If you’ve been following the antics of the SparkFun team for any amount of time, you’ll know that we’re a slightly sadistic bunch. We love each other, but we also love to be a little mean to each other sometimes. Classic office shenanigans like electro-Jenga, the horn box and Tim’s finicky monitor have brought a great deal of joy to our surroundings, and in the spirit of these past glories I present to you “The Hot Seat.”
The Hot Seat uses our new conductive adhesive copper tape and a hacked electronic fly swatter to deliver a shock to the back of the player’s legs when they fail to maintain a steady hand on the wire maze attached to the chair arm.
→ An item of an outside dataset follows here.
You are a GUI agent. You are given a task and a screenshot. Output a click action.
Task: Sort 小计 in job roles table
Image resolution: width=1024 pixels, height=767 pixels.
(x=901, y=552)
That, of course, makes them worse at the game … and so on.
The shock is on the order of hundreds of volts; the longer your failure is (i.e., the longer the wand touches the course), the worse the shock. The position of the electrodes makes it unlikely that anything fragile will be affected; the current path is short and through skin only.
If you’re interested in how this thing works, read on. Otherwise, just watch the video, again and again, and remember that, since every person in it is a volunteer, you can take as much pleasure in our discomfort as you like.
Now, on to the gritty details. I’m fascinated by things like this fly swatter. Built and shipped from China to be sold for $4 … it’s amazing! I had a fair idea of what would be going on inside, but let’s take a look.
As you can see, the board is really simple. Single-sided unmasked unsilkscreened, with only a handful of components. Here’s the schematic as I’ve reverse-documented it.
You can see that the board is basically just a BJT switch that allows a large dump of current through the low-voltage windings of the transformer. On the high-voltage side, we expect a proportionally smaller current to flow (the “turns” labeled on the schematic are, in fact, the ratio of resistance of one set of windings to the other; I’m making the assumption that the wire gauges are the same) but to see a proportionally higher voltage develop across the capacitor. There’s a blocking diode to prevent C1 from discharging back across the coil when a steady state is reached on the LV side.
The circuit is really simple, which I’d expect for a $4 item. It’s kind of cheesy (the transistor gets pretty hot if you hold down the button too long), and the construction is shoddy, but it works.
I’ve played around with this a bit; replacing the button (or rather, paralleling the button) with any other break/make circuit works fine for triggering the device. I’ve used an NMOSFET as a switch for a microcontroller-based device with this, to great effect.
We had a lot of fun making the video, and the project; I hope you enjoyed watching!